Saturday, November 2, 2024

Judge's decision pending on VX waste shipments

Environmental groups opposing the incineration of nerve gas wastewater at a local facility are now waiting for a federal judge to decide if the U.S. Army must permanently stop the shipments to Port Arthur.

U.S. District Chief Judge Larry J. McKinney conducted three days of hearings July 16-18 in the Southern District of Indiana over a lawsuit against Veolia Environmental Services and the U.S. Department of the Army opposing the incineration of wastewater from neutralized VX gas at Veolia's Port Arthur facility.

Veolia has a $49 million federal contract to destroy almost 2 million gallons of the wastewater.

The VX is turned into wastewater at Newport Chemical Agent Disposal Facility in Newport, Ind. and tested for any activity before being shipped to Texas. Arriving at Veolia, the hydrolysate is compressed out of tanker trucks with nitrogen into holding tanks where mixed with water and other low toxicity chemicals to create a blend for incineration.

Veolia and the Army say the water is caustic, but not a threat to public health or safety.

The Community In-Power Development Organization, a Port Arthur group founded by Hilton Kelley, said no one in the community had been told the possibly toxic material was being brought their neighborhood.

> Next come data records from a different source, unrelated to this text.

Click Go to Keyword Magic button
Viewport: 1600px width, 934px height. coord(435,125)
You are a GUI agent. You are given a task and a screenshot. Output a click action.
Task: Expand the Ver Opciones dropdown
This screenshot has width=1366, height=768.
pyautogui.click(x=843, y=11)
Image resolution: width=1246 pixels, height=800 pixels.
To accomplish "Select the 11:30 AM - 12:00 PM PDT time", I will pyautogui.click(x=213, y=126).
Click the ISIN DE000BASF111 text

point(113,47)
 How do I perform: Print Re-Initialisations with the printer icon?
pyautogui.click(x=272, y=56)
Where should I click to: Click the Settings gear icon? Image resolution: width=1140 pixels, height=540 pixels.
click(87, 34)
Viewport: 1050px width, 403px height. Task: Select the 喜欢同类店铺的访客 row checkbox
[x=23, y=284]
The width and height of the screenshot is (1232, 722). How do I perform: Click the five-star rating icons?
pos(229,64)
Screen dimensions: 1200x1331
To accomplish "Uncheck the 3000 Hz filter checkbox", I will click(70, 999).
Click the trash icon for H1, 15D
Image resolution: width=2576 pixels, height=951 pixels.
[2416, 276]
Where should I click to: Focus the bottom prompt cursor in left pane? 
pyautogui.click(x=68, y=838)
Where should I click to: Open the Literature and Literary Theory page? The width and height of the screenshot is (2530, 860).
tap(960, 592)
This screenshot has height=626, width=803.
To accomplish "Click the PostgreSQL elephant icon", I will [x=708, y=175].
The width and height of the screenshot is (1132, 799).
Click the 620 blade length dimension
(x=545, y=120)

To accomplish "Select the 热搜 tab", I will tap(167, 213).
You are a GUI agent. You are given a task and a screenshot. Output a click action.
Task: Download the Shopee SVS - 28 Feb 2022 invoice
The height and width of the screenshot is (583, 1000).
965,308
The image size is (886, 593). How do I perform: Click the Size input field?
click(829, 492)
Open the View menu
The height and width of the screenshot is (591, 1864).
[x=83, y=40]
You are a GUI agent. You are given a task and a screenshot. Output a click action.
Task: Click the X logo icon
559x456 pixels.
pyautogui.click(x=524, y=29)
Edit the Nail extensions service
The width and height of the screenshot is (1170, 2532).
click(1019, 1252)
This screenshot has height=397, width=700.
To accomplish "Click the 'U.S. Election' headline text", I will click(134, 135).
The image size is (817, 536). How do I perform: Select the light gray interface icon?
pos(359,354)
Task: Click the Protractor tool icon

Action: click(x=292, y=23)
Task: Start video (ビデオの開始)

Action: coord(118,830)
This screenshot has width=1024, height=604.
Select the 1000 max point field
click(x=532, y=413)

CIDA was joined by The Sierra Club, the Chemical Weapons Working Group, Citizens Against Incineration at Newport and other Port Arthur plaintiffs in a lawsuit filed May 8. The suit requested an injunction to stop the shipments.

The shipments were stopped in June pending the hearings in Terre Haute, Ind., and will not resume until Judge McKinney issues a written opinion from the hearings.

Kelley and the other plaintiffs claim that the Port Arthur area already has toxic levels of contaminates in the air from the nearby petrochemical facilities and are now concerned about the emissions from the Veolia waste incinerator.

The opponents say the military has not sufficiently studied the danger that an accident or terrorist attack could mean to residents along the 1,000-mile route from Indiana to Southeast Texas. They want the shipments stopped long enough to allow more studies on the transportation and incineration of the wastewater.

Many community leaders in Southeast Texas supported the Veolia project as a way to bring millions of tax dollars into the area.